Problem gambling is a significant global public health issue that causes severe and debilitating distress to affected individuals, families, and communities. It affects both men and women, but it is more common in men and often starts during adolescence or early adulthood. It can lead to depression, other mental health problems, financial crisis, and even suicide.
People may gamble for fun or to distract themselves from a difficult situation, but it can become harmful and lead to debt and other serious consequences. Many gambling disorders are associated with a combination of factors, including family history, trauma, and social inequality. It can also be triggered by a stressful event or a period of financial difficulty, such as a job loss or the death of a loved one.
While a person can have a gambling disorder alone, most need help.

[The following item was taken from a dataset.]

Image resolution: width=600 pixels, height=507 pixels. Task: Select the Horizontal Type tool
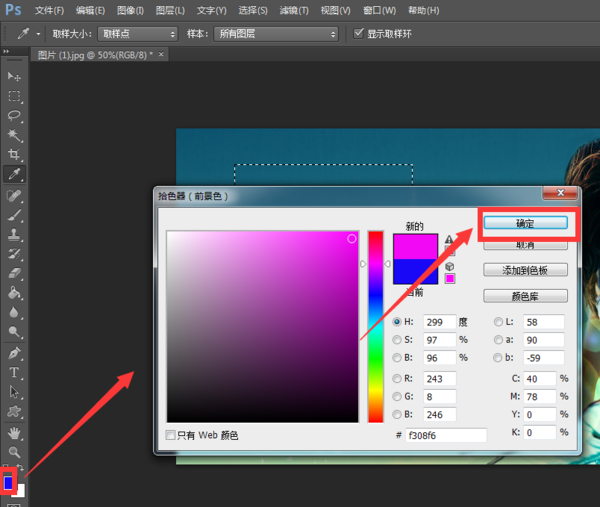pyautogui.click(x=14, y=372)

Several types of therapy can be used to treat gambling disorders, including cognitive behavioral therapy, psychodynamic therapy, and group therapy. Some people may also benefit from medication. Some people find that a change in their routine, such as taking up a new sport or hobby, can help them deal with urges to gamble.
If you are caring for someone with a gambling problem, it is important to support them and set boundaries. Be sure to talk to them about how the addiction is affecting you and their family, and seek out support for yourself, such as through a therapist or a self-help group for families like Gam-Anon. You can also look into the possibility of taking over management of your loved one’s finances to prevent them from spending money they don’t have. You could also consider asking them to attend a meeting of Gamblers Anonymous, a peer-support program that is based on the principles of Alcoholics Anonymous. They offer a 12-step recovery program and the help of a sponsor, who is a former gambler who has successfully recovered from their gambling disorder. The organization also has an online community for support.